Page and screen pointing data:

▼▼▼

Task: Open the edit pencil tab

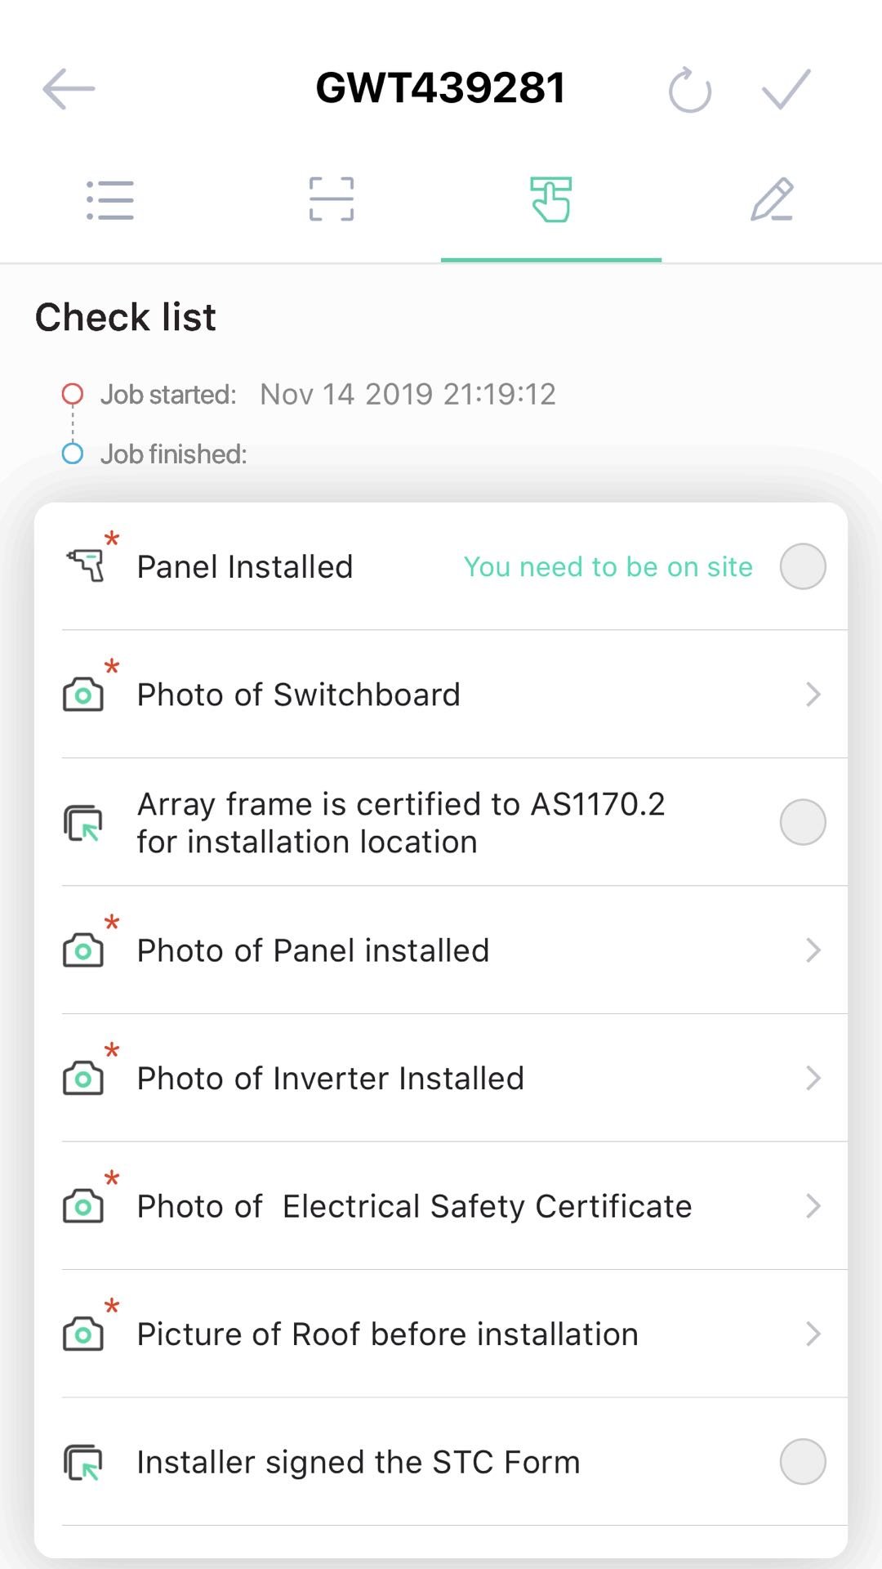Action: click(772, 200)
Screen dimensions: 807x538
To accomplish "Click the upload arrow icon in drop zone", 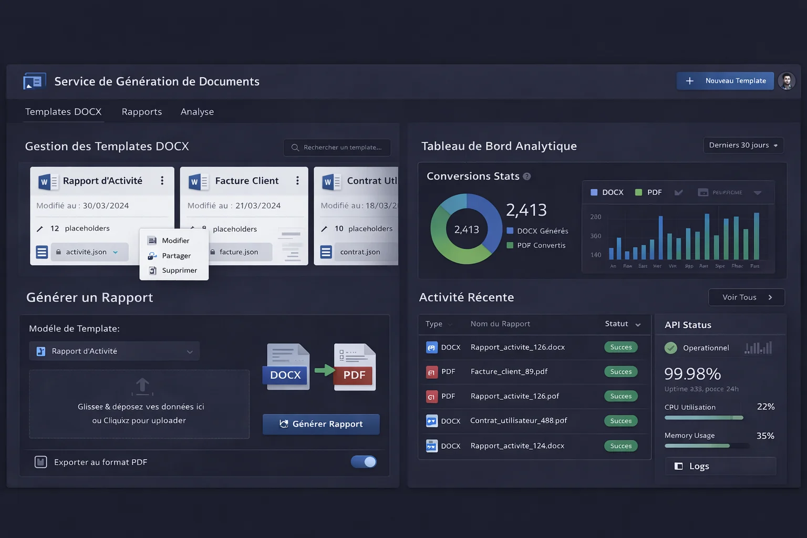I will (x=142, y=386).
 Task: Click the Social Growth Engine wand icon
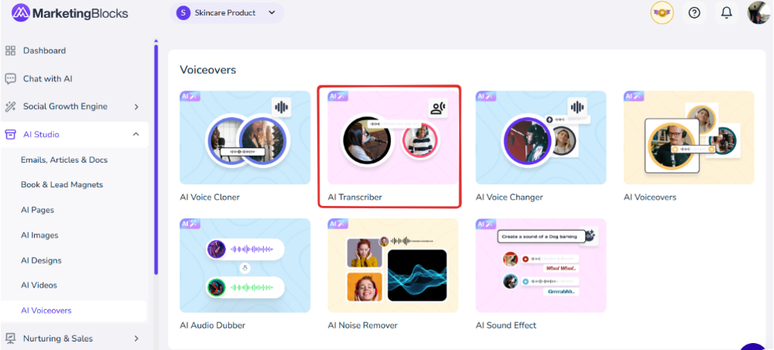click(x=11, y=107)
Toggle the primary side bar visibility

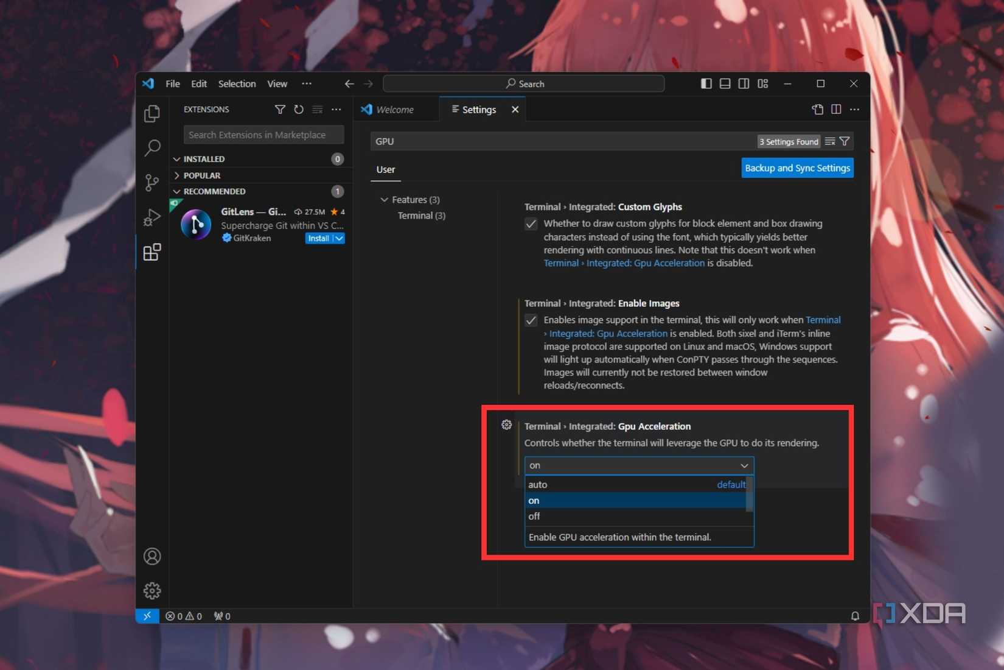pos(706,83)
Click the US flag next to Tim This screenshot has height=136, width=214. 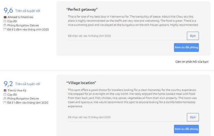(x=5, y=91)
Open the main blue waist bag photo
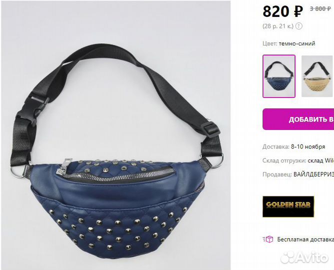 pyautogui.click(x=116, y=136)
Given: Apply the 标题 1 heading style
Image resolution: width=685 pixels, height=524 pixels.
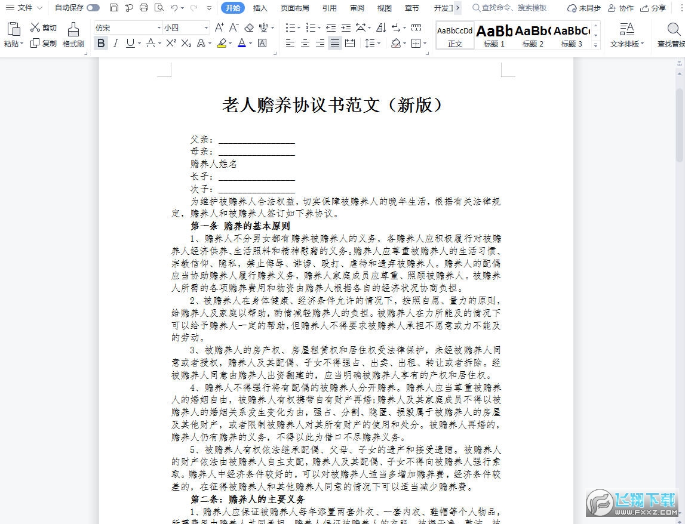Looking at the screenshot, I should pos(494,35).
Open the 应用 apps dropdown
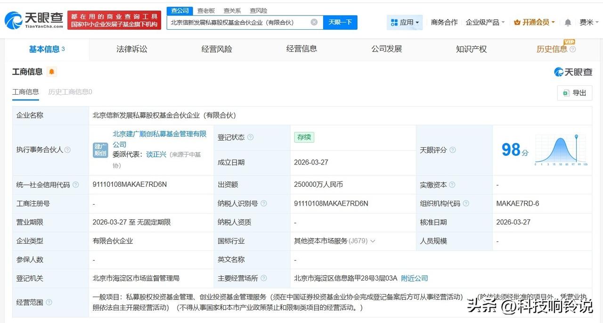Image resolution: width=603 pixels, height=323 pixels. [x=406, y=22]
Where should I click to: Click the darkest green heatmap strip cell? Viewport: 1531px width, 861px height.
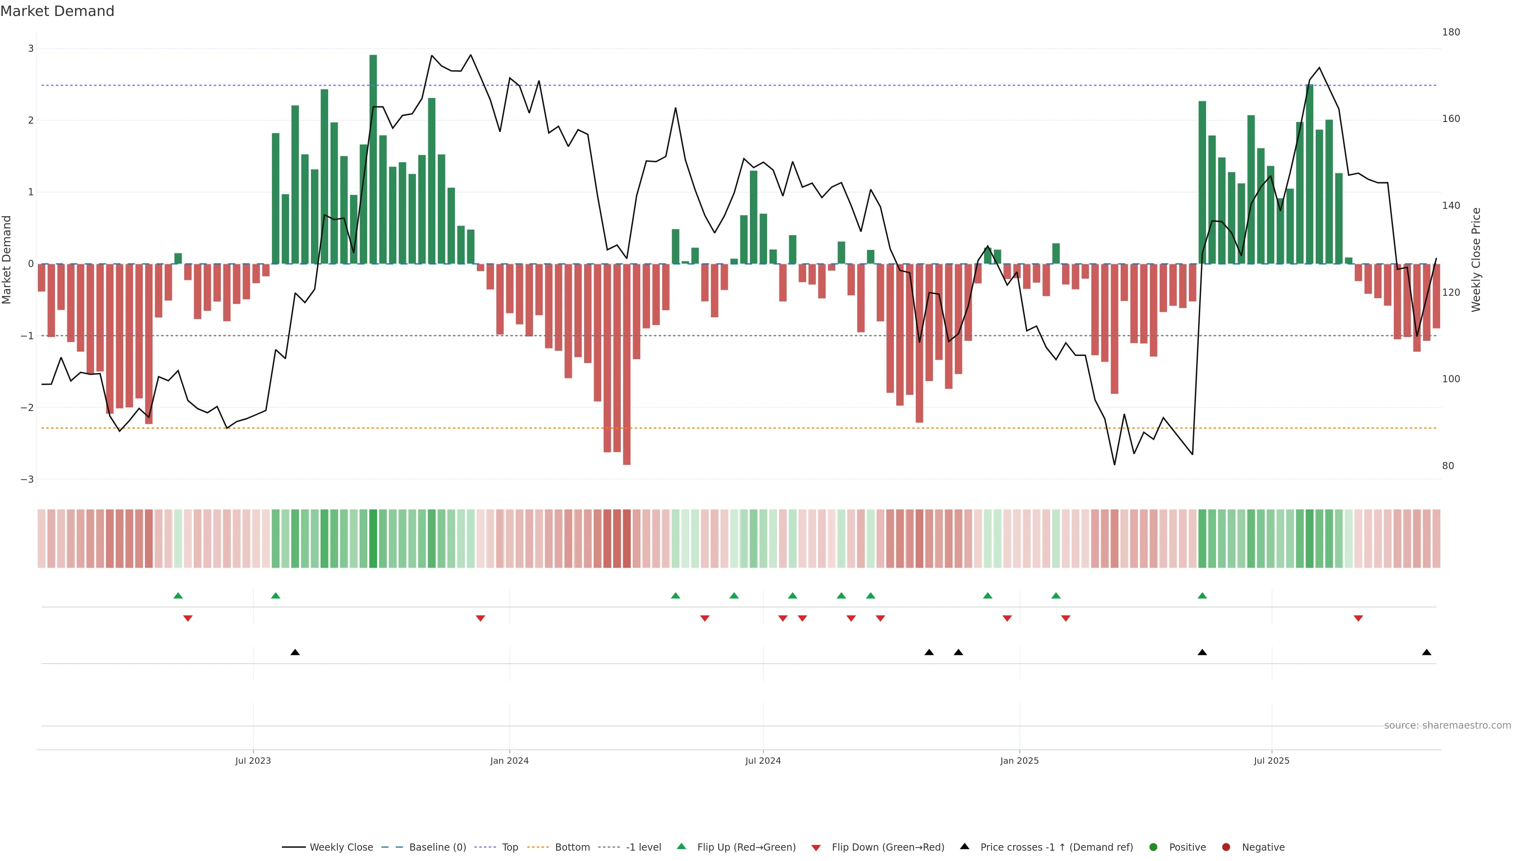[373, 538]
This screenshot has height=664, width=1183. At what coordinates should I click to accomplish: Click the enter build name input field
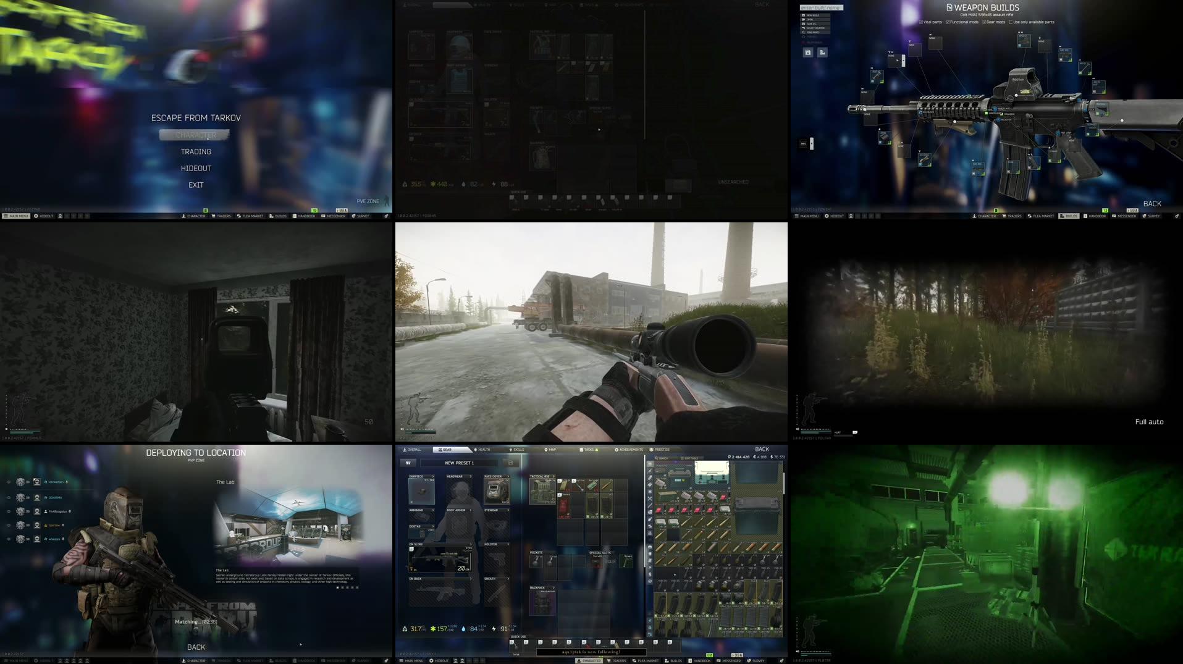click(820, 7)
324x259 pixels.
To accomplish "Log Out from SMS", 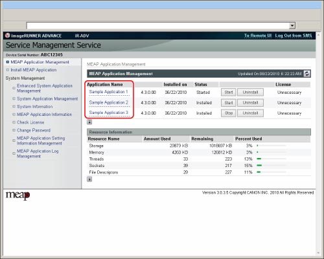I will (294, 36).
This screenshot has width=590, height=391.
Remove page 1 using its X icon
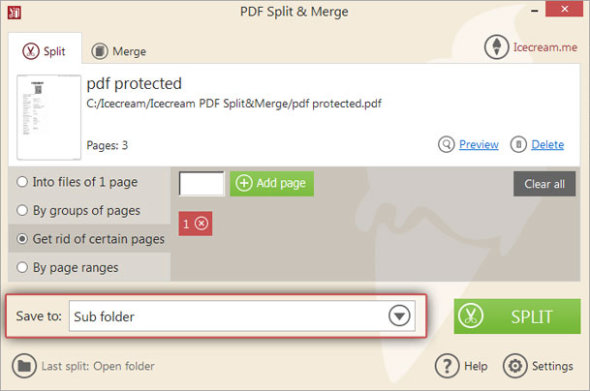coord(202,224)
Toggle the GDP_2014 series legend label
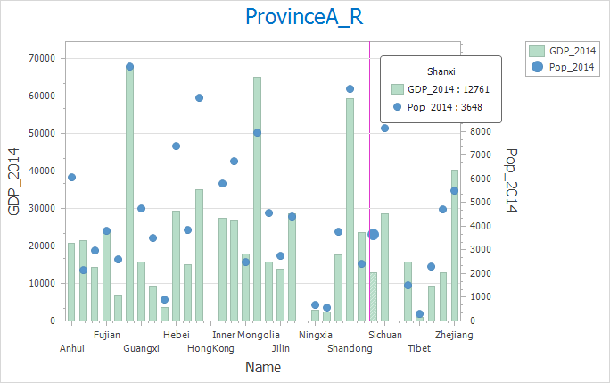610x383 pixels. click(x=573, y=50)
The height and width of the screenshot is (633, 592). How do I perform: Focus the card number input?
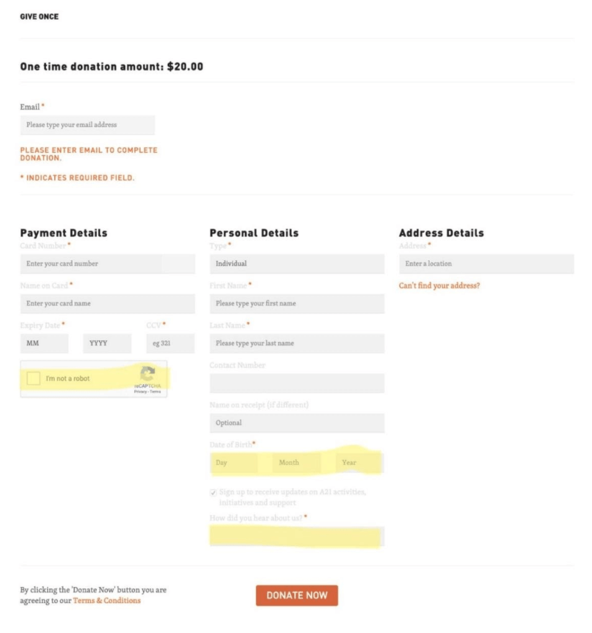coord(107,264)
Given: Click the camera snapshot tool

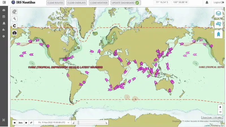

▲▲▲

WHAT TO DO: Copy out the lines of the data word for word, starting at the line containing "The height and" and continuing through the end of the data, with both ends included. Omit the pictures from your answer.

ANSWER BELOW:
The height and width of the screenshot is (633, 592). How do I perform: Focus the card number input?
coord(107,264)
Given: Click the camera snapshot tool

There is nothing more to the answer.